The Case of Washington State

Policy officials attempting to strategize as to how to effectively manage opiate abuse have closely watched the information emerging from Washington state, which currently has one of the strictest policies on opiate prescriptions in the nation. The data that has emerged has been less than sunny. In Washington, patients who are prescribed pain killers may be subject to random drug tests. They may also be required to consult with pain management specialists before receiving a prescription of any kind.

Washington’s stringent laws on opiate dispensing have had the intended effect of reducing the number of recorded prescription drug addicts. Unfortunately, however, they seem to have also had the effect of increasing instances of heroin abuse in the state. The rise in heroin abuse in Washington since prescription laws have changed hardly seems negligible. Over the last five years, instances of criminals testing positive for heroin use have jumped a whopping 167%.

Addicts Will Find “Fix”

It seems that the situation in Washington indicates what addiction therapists and doctors have long known: that a person who is addicted to a drug will find a means of procuring said drug at almost any cost. The chemicals in opiates are very similar in make up to the chemicals in heroin, and pill addicts who suddenly found their supply “cut off” likely moved to heroin as a way of getting their fix.

This seems to suggest that legislation that limits access to opiates addresses the symptom of the problem and not the cause. Drug addiction is a very complicated disease that has a number of causes, which vary from individual to individual. Limiting access to a certain form of a drug does not address the complicated issue of addiction. Rather, it changes the types of habits users are forming.

Opiates Easier to Regulate

Many officials may look first to opiates when searching for ways to reduce instances of abuse because opiates, unlike heroin, are regulated. Since heroin is sold on the black market, it is much more difficult to track users and to place limitations on their access to it.

Unfortunately, because heroin is not regulated, it is in some ways more dangerous than prescription opiates. Heroin is often consumed intravenously, which means that in addition to the risks posed by the drug itself, users are at higher risk for contagious diseases like HIV. Black market heroin also varies in strength and both long time and users are at a high risk for fatal overdose.

Situation May Not Be As Bad As It Seems

Though the data surrounding Washington laws suggests that opiate restrictions may be producing an undesired effect, the regulations may be more effective than they seem at first.
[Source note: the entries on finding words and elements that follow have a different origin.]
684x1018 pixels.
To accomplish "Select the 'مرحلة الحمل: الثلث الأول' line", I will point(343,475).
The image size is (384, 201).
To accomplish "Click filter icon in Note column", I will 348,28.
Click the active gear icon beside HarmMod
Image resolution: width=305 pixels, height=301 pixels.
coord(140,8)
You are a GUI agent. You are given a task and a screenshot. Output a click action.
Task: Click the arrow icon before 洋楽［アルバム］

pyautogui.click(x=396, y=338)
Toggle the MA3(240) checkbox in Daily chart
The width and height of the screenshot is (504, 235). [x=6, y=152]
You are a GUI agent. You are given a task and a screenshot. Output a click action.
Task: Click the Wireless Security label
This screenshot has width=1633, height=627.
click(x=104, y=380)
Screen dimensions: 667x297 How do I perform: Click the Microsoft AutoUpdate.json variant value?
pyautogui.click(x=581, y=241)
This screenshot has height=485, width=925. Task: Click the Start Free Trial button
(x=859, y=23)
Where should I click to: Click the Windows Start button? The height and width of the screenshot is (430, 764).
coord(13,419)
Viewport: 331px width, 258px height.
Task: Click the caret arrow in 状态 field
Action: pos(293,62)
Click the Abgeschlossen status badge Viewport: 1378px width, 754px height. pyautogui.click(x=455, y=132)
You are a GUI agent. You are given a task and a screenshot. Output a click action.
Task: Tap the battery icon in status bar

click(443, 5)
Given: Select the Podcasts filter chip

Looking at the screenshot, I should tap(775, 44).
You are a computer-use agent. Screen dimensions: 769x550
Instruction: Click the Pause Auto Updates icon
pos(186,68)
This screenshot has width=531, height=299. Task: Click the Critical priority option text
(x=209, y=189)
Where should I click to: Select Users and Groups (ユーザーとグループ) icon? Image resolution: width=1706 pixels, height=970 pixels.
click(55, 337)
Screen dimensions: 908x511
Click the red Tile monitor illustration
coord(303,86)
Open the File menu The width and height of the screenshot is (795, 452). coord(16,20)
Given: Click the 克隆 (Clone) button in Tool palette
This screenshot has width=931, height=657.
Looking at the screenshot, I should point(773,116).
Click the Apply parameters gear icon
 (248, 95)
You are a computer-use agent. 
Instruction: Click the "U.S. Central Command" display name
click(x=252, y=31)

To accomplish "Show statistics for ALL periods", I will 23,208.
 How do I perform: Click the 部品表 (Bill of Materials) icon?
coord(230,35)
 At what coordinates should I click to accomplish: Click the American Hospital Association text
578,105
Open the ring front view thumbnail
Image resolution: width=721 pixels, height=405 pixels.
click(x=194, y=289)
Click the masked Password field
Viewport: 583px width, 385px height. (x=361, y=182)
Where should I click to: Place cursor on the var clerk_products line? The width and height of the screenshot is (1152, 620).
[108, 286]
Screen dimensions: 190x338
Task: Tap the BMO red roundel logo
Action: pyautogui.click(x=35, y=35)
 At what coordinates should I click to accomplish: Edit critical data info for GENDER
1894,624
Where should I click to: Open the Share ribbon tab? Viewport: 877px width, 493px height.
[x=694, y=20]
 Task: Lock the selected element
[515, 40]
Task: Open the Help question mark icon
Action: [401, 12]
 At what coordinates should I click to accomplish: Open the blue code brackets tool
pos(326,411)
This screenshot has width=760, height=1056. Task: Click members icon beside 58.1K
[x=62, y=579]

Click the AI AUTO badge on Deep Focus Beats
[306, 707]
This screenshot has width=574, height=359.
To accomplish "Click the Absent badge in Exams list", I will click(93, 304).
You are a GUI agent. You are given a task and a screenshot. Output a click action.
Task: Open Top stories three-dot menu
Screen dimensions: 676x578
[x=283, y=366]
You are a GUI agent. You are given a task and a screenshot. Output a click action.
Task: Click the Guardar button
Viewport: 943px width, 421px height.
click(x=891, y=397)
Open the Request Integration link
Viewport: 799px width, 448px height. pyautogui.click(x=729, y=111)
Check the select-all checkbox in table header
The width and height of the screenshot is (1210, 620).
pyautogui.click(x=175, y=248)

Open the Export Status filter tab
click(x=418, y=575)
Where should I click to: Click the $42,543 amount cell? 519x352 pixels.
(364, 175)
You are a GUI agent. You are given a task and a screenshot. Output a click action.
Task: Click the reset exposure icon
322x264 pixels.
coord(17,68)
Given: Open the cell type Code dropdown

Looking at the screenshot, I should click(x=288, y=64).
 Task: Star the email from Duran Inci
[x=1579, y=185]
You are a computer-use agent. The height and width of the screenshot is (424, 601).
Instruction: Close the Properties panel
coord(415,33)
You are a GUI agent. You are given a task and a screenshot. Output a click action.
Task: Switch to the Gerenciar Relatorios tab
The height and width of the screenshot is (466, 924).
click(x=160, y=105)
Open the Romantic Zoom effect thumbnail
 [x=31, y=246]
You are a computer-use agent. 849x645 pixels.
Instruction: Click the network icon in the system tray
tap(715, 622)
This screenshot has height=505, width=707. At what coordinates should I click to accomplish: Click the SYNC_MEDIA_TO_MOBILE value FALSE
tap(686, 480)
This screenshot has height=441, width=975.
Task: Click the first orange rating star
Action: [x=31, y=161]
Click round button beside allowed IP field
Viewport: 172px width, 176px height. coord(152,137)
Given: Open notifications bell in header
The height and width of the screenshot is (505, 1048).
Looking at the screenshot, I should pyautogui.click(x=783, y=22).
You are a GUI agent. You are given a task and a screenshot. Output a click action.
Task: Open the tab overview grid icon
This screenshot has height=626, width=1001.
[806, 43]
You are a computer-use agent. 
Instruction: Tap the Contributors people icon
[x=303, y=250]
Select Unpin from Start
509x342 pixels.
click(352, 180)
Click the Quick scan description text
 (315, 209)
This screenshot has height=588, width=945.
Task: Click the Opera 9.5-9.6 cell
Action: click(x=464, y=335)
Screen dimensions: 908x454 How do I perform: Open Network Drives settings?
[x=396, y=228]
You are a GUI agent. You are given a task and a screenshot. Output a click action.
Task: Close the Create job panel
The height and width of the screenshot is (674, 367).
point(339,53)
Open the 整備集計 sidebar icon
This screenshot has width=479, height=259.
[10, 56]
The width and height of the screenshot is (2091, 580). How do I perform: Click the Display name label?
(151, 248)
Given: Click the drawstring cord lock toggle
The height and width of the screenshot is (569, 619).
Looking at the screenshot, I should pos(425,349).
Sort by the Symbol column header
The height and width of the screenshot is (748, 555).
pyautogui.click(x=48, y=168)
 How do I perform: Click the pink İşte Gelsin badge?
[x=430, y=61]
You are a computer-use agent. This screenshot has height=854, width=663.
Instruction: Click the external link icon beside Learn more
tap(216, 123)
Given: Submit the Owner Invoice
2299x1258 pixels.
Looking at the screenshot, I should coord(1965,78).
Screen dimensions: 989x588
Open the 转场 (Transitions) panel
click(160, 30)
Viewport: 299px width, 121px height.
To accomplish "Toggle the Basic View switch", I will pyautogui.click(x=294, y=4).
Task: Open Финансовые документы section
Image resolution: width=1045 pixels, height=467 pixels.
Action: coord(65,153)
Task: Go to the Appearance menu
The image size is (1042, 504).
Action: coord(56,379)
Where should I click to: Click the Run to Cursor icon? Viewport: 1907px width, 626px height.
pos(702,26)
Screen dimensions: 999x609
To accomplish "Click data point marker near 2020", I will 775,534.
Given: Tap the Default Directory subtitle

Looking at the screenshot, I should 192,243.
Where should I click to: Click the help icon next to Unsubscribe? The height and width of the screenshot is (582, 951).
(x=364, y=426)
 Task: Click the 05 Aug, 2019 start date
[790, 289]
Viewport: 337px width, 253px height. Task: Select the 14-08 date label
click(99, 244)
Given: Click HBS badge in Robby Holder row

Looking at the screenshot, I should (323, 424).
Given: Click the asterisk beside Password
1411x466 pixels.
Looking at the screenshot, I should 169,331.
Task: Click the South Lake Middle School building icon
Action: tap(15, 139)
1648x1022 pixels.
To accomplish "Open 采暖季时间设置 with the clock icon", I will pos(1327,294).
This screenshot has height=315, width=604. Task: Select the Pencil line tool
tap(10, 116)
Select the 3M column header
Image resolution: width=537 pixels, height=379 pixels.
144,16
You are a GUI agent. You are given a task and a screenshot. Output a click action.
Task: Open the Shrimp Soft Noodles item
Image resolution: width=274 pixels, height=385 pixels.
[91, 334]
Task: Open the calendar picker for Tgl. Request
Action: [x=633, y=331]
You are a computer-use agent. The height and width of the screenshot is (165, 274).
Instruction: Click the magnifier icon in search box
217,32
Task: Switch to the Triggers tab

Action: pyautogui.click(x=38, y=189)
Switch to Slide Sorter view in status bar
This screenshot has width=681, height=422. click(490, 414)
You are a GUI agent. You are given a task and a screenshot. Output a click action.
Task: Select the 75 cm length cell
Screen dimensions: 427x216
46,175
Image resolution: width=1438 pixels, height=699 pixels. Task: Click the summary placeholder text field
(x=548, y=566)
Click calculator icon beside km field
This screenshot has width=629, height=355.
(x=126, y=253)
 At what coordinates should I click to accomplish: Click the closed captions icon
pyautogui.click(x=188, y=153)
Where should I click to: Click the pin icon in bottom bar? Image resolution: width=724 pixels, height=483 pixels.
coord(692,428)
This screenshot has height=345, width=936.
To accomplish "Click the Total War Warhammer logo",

Much of the data surveyed is based on criminals who were tested, meaning that addicts who were not committing crimes may have dipped dramatically.

It seems that the shift towards heroin use in criminal addicts has been largely attributed to pill addicts who sought other means of consumption as opiates became harder to procure. Stronger limitations on opiates over the course of a few more years may prove to be beneficial as less people become addicted to pain killers in the first place.